**Gestellte Aufgabe A**
Kopieren Sie aus dem Text über die syrische Rebellenoffensive alles von „2011, als Assads“ bis hinunter zu „ein Kalifat errichten.“ unverändert heraus.
**Gestellte Aufgabe B**
Nehmen Sie den Text über die syrische Rebellenoffensive dort wieder auf, wo er endet, und schreiben Sie ihn weiter.

**Vorgegebener Text**
((

Wer aber sind die Kämpfer, die nun in Pick-up-Trucks durch die Straßen patrouillieren, ihre Gewehre zur Siegerpose gen Himmel gereckt? Die Gefängnisse öffnen, Statuen niederreißen, als Befreier gefeiert werden, aber gleichzeitig auf der Terrorliste der Vereinigten Staaten stehen? 

Es ist – wie alles in Syrien – kompliziert. 13 verschiedene Widerstandsfraktionen sollen an der Offensive beteiligt gewesen sein, moderate genauso wie Islamisten. Angeführt wird die Rebellion von einer Gruppe namens Hai'at Tahrir asch-Scham (HTS). Besser bekannt ist sie wohl unter dem Etikett, das sie sich einst zum Ausbruch des Bürgerkriegs gab: Al-Nusra-Front. 

PAID Syrien Rebellenoffensive Interview Fabian 13.20

2011, als Assads Macht zu bröckeln begann, hatte al-Qaida sie als ihren syrischen Ableger gegründet. Kopf der Islamisten: ein Mann namens Abu Mohammad al-Julani. Er hatte zuvor schon im Irak gegen US-Truppen gekämpft. Nun sollte er das syrische Regime stürzen und ein Kalifat errichten. 

Assad hielt sich bekanntlich an der Macht – während al-Julani sich von al-Qaida lossagte, um in Syrien seine eigenen Ziele zu verfolgen. Er verpasste seiner Organisation einen neuen Namen und einen moderneren Anstrich. Für ihn ging es fortan nicht mehr um den globalen Dschihad, sondern um pragmatische Machtausübung.

))

**Datenteil**
((

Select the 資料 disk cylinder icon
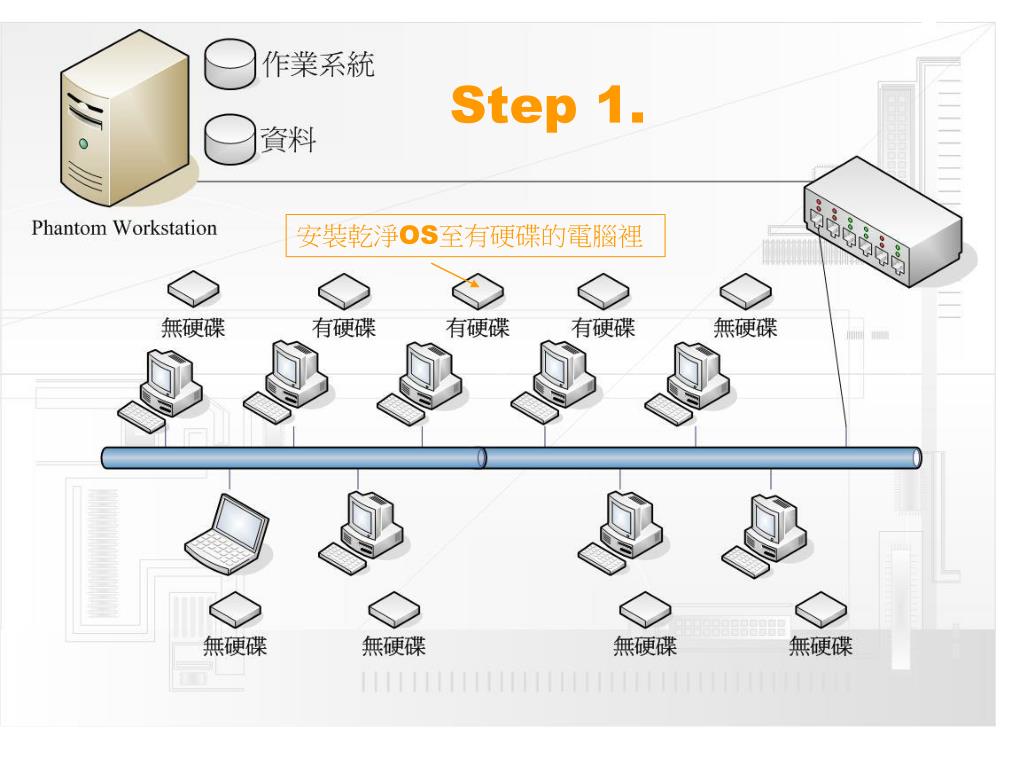 click(230, 140)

))

**Antwort A**
2011, als Assads Macht zu bröckeln begann, hatte al-Qaida sie als ihren syrischen Ableger gegründet. Kopf der Islamisten: ein Mann namens Abu Mohammad al-Julani. Er hatte zuvor schon im Irak gegen US-Truppen gekämpft. Nun sollte er das syrische Regime stürzen und ein Kalifat errichten.

**Antwort B**
Früher ließ der Rebellenführer Kirchen niederbrennen. Heute eröffnet er sie wieder

In weiten Teilen der Provinz Idlib, die Assad nie zurückerobern konnte, errichtete die HTS einen Regierungsapparat mit zehn Ministerien und einer eigenen Polizei. Sie zahlt dort Sozialleistungen aus, koordiniert Hilfslieferungen mit der UN, setzte während Corona eine Maskenpflicht durch. Als Al-Nusra-Führer ließ al-Julani Kirchen niederbrennen. Nun eröffnete er sie wieder, trat mit den christlichen und drusischen Minderheiten von Idlib in Kontakt. Anders als etwa im Afghanistan der Taliban, dürfen Frauen in Idlib studieren und müssen sich nicht vollverschleiern.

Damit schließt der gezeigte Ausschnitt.